The River Plate begins at the confluence of the Paraná and Uruguay river. By convention, its interior limit is taken at the parallel of latitude passing through Punta Gorda (33°55'S 58°25'W) on the Uruguayan coast just below Nueva Palmira, and its exterior limit being formed by an imaginary line joining Punta del Este (Uruguay) and Punta Rasa on Cape San Antonio (Argentina). The width at its mouth is about 150 nautical miles.
Its waters are of a distinctive brownish color due to the presence of sediments in suspension carried by its upriver tributaries and the river bed is soft mud. Within the River Plate a layer of denser silt (fango) is encountered in the bottom of the channels. The presence of this layer of silt is responsible for discrepancies between echo sounder readings and those obtained by hand lead. Latest editions of charts drawn up by the Argentine Hydrographic Office insert depths as per echo sounder.
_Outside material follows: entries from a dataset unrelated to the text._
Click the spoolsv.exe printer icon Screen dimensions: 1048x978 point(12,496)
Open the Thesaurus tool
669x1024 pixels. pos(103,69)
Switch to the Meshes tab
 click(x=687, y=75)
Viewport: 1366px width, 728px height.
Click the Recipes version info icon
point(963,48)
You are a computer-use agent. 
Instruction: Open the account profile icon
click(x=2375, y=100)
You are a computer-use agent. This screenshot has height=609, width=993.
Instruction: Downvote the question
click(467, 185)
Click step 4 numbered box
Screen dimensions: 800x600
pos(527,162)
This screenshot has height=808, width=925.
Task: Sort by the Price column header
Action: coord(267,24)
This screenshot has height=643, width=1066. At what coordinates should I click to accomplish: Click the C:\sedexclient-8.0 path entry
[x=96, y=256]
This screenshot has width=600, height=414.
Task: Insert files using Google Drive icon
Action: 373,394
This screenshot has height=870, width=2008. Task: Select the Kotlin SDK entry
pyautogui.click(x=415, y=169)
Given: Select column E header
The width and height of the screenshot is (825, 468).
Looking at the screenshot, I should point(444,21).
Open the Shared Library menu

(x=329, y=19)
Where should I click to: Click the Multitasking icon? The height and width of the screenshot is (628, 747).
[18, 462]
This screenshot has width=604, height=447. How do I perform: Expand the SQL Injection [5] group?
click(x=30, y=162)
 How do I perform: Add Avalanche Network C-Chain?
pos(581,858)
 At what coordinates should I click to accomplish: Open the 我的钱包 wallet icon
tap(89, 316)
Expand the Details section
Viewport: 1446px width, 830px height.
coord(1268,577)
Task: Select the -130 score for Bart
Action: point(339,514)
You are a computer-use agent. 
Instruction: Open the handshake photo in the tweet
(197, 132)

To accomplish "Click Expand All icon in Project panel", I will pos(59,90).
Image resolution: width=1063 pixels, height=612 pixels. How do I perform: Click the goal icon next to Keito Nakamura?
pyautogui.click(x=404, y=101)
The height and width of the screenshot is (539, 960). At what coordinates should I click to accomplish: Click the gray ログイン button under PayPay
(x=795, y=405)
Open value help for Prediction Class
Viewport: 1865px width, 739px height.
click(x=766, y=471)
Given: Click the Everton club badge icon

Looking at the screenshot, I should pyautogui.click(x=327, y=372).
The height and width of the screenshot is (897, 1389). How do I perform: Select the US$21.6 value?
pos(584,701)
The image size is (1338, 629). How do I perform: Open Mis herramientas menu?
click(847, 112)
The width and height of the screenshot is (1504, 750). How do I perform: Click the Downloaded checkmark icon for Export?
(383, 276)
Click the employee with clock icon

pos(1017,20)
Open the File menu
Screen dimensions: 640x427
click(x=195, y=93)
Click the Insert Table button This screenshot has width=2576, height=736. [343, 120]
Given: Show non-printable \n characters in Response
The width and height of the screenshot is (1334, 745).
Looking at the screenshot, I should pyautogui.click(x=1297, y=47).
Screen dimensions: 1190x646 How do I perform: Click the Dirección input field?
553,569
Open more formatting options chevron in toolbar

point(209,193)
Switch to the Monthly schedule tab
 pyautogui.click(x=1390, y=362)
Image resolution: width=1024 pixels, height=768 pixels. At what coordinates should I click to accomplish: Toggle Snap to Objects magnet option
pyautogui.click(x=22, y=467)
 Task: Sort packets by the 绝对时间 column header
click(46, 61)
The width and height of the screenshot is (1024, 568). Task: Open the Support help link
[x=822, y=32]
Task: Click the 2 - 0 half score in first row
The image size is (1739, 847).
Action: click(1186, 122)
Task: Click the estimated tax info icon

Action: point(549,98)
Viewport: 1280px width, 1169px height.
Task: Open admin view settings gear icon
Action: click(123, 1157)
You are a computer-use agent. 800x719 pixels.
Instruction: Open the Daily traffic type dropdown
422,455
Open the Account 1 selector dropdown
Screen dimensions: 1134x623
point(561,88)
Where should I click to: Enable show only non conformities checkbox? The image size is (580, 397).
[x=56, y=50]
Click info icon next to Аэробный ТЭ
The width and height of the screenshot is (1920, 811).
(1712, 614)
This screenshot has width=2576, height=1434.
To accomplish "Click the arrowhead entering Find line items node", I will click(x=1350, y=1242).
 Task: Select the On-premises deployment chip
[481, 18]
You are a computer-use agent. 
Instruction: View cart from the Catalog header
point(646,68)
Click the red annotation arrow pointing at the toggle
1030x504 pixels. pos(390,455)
For practical purposes the specific gravity (SG) of its waters may be considered as brackish (SG = 1,012) between the exterior limits and about km 81, off Banco Chico, and from this point inwards, as fresh water (SG = 1,000). Variations will be experienced according to tide, prevailing winds and flood effects.
It should be carefully borne in mind that in the shallow and restricted waters of the River Plate, strict attention must be paid to such factors as: squat, interaction, critical speed, loss of steerage and allowances for current set. List on the vessel will of course produce an increase in draft and also indirectly increase the ship's beam when considering channel depth and width.
Ocean going vessels trading to and from the Plate and upriver ports must transit via natural or artificial shallow channels. Information regarding depths and widths of channels, river passes and depths off quaysides is regularly published in the weekly Fluvial Bulletin (Boletín Fluvial) issued by the Subsecretary of ports and Waterways, but this information should be treated with caution. Pilots who regularly assist vessels could also be consulted.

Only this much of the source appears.